Mas essa primeira empreitada do diretor René Sampaio no campo do longa-metragem não fica só na intenção. Há muitas qualidades estampadas na tela, a começar pelo trabalho dos atores (preparação de Sergio Penna). Os personagens centrais são defendidos com energia visceral por Fabricio Boliveira, Isis Valverde e Felipe Abib. Nos papéis secundários, Antonio Calloni desponta com força, bastante preciso em suas intervenções como o capanga de Jeremias. Vale destacar também a habilidosa condução da tensão, a expressiva fotografia (de Gustavo Hadba) e a música (de Philippe Seabra, com trilha sonora adicional de Lucas Marcier e Fabiano Krieger).
“Faroeste caboclo”, contudo, não é destituído de problemas. A principal restrição reside num desequilíbrio entre o excesso e a ausência de explicações – ou o retardamento delas. O recurso da narração reitera informações mais do que o necessário. Em contrapartida, determinados lances demoram a ser esclarecidos. É o caso de um assassinato cometido por João de Santo Cristo logo no início da projeção. Este feito abrupto anuncia um protagonista de perfil ambíguo, o que acaba não se confirmando no decorrer do filme, uma vez que suas atitudes à margem da lei são – pelo menos, até certo ponto – justificadas. A dualidade se manifesta de maneira mais evidente em Pablo (Cesar Troncoso), primo de João de Santo Cristo, capaz de atos cruéis e solidários.
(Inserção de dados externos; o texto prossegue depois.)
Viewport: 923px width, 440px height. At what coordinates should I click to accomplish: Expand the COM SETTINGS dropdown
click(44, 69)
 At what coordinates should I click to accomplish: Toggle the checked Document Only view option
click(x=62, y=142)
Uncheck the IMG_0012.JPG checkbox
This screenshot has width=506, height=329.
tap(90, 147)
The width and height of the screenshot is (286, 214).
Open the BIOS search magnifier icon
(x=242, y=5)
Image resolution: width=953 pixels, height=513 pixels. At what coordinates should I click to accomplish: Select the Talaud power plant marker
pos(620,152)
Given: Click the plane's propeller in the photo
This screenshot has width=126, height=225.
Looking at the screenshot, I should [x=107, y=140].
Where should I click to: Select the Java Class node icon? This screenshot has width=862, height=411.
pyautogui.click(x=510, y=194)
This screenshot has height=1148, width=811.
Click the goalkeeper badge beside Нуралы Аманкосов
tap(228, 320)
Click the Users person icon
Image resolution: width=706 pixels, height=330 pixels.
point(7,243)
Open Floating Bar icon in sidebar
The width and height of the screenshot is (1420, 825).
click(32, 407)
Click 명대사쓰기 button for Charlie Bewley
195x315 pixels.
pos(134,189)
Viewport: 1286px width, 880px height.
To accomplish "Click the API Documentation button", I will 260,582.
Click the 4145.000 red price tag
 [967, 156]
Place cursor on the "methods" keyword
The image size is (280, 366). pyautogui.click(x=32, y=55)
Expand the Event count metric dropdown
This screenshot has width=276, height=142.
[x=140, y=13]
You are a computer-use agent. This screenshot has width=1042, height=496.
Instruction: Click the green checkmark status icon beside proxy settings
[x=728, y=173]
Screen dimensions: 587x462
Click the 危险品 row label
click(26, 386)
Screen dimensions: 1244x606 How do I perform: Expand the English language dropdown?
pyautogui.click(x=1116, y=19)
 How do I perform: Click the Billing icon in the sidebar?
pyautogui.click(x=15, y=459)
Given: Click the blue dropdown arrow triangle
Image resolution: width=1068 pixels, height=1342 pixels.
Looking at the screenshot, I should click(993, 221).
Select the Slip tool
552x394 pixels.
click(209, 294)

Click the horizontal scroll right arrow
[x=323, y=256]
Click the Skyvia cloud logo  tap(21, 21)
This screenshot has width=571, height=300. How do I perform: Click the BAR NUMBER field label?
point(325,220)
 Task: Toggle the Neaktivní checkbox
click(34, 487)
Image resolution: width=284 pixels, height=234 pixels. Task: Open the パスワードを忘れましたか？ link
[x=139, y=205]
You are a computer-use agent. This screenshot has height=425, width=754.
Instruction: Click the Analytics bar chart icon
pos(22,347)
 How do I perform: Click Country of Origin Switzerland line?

O caráter do casal central é mais definido, ainda que ambos oscilem entre dois mundos – João, entre a contravenção e a ânsia por uma vida estabilizada, e Maria Lúcia, entre o cotidiano seguro de filha de senador (último papel de Marcos Paulo no cinema) e o elo passional com o seu grande amor. René Sampaio ambienta a história na Brasília da década de 80, sinalizando a escalada das drogas, sem, porém, a ambição de apresentar a radiografia de uma época. Por isto, “Faroeste caboclo” complementa, de forma interessante, “Somos tão jovens”, de Antonio Carlos da Fontoura, que reconstitui com competência didática a jornada de Renato Russo antes de estourar à frente da Legião Urbana. Marcos Bernstein, inclusive, assina o roteiro das duas produções (em parceria com Victor Atherino).
Entretenimento satisfatório, “Faroeste caboclo” acerta tanto nas sequências de impacto entre João de Santo Cristo e Jeremias quanto nas passagens mais discretas, a exemplo da cena de chegada do protagonista numa Brasília iluminada. Repleto de méritos, o filme tem potencial para fazer uma boa carreira no circuito.